Collection entries »
*-*-*

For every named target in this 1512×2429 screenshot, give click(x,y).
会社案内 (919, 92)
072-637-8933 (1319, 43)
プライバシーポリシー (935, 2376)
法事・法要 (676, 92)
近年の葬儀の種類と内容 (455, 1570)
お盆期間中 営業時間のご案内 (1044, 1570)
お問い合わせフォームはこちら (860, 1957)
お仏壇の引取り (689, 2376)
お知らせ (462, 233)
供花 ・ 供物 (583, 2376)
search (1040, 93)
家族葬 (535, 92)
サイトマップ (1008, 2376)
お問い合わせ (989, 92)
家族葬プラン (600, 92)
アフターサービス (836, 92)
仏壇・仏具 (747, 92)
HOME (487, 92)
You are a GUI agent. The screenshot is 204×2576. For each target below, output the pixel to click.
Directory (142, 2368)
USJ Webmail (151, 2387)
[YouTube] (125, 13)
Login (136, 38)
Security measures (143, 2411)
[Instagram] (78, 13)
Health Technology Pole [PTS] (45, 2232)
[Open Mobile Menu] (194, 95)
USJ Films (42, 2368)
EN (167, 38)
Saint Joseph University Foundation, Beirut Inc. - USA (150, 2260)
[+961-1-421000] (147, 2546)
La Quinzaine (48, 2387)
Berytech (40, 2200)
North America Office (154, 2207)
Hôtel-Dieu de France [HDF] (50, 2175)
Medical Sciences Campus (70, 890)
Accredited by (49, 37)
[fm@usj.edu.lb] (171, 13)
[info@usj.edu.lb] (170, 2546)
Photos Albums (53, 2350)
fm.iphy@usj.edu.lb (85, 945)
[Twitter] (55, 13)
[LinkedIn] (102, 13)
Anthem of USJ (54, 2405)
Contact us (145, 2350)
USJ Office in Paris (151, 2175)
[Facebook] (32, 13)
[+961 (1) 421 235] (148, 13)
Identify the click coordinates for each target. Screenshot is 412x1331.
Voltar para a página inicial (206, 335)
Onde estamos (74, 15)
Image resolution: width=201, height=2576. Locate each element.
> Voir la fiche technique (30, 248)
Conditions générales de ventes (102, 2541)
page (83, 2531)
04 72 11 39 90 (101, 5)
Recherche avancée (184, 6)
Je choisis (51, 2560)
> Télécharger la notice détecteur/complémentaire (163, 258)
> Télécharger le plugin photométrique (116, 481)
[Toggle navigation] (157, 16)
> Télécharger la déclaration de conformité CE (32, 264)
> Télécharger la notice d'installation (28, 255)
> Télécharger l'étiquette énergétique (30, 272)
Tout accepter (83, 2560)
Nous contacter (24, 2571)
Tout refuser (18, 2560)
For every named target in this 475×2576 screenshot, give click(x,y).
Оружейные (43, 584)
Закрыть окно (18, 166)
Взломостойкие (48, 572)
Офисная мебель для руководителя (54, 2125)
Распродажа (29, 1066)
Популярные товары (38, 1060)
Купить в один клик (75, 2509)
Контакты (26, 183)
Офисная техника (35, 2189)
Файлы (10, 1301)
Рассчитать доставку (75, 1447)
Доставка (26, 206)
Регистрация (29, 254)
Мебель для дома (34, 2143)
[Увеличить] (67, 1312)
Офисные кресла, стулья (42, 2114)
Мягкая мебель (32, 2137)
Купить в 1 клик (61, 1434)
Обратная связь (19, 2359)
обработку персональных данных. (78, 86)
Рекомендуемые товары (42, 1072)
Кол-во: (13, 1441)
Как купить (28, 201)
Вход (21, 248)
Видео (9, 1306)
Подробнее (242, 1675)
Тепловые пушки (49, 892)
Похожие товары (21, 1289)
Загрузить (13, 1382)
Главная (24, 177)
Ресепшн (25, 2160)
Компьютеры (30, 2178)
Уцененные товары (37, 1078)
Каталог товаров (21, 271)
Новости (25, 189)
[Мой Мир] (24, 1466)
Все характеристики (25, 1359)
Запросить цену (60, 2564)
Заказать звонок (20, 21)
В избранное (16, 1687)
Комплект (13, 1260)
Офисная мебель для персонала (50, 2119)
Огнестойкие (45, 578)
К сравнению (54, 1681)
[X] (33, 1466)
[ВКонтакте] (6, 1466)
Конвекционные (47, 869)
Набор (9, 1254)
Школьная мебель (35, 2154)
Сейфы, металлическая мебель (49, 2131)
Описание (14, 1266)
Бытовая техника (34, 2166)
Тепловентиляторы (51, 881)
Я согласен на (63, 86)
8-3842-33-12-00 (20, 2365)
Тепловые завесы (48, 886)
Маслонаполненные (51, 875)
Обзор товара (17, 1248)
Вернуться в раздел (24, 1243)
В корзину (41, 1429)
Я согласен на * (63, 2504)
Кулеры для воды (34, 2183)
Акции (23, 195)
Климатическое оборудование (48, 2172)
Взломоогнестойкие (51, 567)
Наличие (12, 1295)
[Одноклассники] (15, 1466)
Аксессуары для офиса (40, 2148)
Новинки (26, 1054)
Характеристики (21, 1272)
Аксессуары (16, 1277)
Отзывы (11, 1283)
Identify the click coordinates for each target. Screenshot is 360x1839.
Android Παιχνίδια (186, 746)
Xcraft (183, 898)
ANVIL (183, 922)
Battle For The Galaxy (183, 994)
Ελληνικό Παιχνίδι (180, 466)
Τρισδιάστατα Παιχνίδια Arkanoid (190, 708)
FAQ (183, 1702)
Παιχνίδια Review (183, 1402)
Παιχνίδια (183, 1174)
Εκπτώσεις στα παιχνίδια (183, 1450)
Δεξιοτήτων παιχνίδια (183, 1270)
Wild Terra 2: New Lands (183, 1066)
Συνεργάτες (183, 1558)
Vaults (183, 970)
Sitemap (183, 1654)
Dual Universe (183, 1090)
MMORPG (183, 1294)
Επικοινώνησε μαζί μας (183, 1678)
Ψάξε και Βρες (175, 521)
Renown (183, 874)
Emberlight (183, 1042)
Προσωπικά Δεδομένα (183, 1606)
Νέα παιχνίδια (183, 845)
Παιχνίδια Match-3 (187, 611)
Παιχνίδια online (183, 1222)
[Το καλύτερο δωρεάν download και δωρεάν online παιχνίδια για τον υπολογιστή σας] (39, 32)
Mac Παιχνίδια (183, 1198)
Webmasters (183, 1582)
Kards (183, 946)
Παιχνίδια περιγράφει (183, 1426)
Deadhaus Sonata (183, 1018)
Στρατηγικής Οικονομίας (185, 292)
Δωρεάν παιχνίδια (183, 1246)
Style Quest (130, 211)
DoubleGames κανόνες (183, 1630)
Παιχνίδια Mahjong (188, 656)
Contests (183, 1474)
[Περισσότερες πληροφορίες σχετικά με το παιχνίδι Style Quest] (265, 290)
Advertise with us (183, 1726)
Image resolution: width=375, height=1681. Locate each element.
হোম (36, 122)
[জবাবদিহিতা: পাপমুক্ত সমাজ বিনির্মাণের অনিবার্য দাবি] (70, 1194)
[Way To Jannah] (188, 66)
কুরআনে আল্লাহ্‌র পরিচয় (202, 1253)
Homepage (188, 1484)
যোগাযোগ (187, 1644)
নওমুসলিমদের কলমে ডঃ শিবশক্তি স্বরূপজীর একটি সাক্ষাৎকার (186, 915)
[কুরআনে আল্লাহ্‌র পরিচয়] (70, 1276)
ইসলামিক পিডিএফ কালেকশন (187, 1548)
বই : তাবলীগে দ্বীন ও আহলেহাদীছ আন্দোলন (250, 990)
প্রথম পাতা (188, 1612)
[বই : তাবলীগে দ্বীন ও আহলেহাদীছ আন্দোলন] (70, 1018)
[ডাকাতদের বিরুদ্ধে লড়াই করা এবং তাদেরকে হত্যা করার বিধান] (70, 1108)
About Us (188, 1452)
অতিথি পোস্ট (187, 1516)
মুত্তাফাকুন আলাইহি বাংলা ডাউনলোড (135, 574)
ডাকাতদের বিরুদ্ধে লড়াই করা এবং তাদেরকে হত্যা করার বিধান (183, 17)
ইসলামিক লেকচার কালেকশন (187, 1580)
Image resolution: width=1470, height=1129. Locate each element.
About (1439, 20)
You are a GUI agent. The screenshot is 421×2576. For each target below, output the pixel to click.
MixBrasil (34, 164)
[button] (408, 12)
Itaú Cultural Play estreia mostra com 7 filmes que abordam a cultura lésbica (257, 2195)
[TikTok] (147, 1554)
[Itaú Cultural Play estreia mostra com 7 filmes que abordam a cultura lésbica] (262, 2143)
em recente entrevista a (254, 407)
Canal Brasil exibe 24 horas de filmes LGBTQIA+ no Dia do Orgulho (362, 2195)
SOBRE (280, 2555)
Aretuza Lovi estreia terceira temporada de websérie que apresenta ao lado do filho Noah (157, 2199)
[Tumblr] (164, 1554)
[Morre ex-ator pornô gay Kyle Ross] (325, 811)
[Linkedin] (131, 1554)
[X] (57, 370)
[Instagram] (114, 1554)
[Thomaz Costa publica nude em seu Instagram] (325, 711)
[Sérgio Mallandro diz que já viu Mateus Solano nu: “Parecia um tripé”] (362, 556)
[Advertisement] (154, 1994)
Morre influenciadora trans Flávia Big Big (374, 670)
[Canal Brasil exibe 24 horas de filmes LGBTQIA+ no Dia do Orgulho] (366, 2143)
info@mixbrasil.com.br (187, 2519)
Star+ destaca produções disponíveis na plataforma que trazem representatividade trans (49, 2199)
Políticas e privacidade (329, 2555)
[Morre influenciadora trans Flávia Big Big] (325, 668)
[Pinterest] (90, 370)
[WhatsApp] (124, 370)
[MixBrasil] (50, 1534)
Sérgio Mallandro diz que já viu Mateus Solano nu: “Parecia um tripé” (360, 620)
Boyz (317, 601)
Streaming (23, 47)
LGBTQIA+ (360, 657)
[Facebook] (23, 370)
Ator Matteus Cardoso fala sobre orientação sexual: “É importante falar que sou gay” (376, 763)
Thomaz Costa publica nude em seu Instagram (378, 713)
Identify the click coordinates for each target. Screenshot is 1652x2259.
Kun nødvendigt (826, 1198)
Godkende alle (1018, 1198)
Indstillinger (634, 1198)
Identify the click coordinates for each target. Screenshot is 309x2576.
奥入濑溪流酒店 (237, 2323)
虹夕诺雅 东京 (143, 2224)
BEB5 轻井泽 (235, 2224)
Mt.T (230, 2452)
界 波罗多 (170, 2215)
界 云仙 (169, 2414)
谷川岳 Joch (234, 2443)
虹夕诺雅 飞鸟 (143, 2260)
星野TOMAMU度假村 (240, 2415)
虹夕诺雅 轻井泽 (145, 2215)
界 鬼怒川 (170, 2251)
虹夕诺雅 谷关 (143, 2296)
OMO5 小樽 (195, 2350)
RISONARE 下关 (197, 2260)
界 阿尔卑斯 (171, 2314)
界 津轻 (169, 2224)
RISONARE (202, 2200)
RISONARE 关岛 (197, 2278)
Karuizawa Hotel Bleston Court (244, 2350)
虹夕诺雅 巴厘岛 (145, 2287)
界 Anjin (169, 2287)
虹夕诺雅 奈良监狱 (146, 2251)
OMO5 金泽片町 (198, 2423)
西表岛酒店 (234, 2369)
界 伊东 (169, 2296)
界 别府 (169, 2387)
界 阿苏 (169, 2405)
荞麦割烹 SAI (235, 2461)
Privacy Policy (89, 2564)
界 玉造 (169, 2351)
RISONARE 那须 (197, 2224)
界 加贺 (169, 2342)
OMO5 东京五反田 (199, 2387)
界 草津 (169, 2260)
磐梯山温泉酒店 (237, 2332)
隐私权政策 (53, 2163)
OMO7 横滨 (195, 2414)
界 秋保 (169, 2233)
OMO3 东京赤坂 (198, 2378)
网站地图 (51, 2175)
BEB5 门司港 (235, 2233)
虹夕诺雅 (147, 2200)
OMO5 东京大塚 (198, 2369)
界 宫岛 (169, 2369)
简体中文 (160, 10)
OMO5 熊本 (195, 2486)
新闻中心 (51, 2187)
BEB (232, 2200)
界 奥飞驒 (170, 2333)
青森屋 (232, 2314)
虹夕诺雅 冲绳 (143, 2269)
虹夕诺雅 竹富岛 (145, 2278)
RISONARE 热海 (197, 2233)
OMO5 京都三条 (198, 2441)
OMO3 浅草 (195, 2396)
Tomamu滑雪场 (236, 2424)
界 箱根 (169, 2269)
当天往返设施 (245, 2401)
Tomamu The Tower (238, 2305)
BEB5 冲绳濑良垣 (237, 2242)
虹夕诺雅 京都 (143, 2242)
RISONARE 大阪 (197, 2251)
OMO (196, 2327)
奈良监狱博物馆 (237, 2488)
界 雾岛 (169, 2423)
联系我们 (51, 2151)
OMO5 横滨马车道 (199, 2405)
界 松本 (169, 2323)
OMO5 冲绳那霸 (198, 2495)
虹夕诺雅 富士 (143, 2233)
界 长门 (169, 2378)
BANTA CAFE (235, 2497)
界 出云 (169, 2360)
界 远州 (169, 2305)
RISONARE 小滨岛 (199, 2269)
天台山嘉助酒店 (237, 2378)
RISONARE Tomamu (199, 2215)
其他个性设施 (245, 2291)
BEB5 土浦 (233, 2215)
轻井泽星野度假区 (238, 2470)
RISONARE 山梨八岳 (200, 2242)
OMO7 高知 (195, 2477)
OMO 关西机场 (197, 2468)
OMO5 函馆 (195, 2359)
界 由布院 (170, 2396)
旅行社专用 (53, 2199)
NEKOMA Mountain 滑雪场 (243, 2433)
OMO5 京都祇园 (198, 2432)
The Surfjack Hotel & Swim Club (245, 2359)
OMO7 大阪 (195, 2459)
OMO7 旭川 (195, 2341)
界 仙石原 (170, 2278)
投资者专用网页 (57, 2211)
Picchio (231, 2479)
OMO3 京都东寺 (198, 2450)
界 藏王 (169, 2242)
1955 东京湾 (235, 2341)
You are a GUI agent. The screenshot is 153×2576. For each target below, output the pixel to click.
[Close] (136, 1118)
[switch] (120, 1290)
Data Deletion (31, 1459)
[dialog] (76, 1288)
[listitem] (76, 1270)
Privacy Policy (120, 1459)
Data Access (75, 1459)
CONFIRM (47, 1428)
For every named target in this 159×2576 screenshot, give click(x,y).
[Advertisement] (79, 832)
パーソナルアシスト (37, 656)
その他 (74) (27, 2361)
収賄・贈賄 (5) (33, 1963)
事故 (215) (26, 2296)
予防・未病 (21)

*-*-*

Task item »
Only the lines above from the line with "RISONARE 下关 (197, 2260)" to the line with "OMO5 东京五反田 (199, 2387)", those two lines included, should be reproduced exactly.

Exercise output »
RISONARE 下关 (197, 2260)
界 阿尔卑斯 (171, 2314)
界 津轻 (169, 2224)
RISONARE (202, 2200)
RISONARE 关岛 (197, 2278)
Karuizawa Hotel Bleston Court (244, 2350)
虹夕诺雅 巴厘岛 (145, 2287)
界 Anjin (169, 2287)
虹夕诺雅 奈良监狱 (146, 2251)
OMO5 金泽片町 (198, 2423)
西表岛酒店 (234, 2369)
界 伊东 (169, 2296)
界 别府 (169, 2387)
界 阿苏 (169, 2405)
荞麦割烹 SAI (235, 2461)
Privacy Policy (89, 2564)
界 玉造 (169, 2351)
RISONARE 那须 (197, 2224)
界 加贺 (169, 2342)
OMO5 东京五反田 (199, 2387)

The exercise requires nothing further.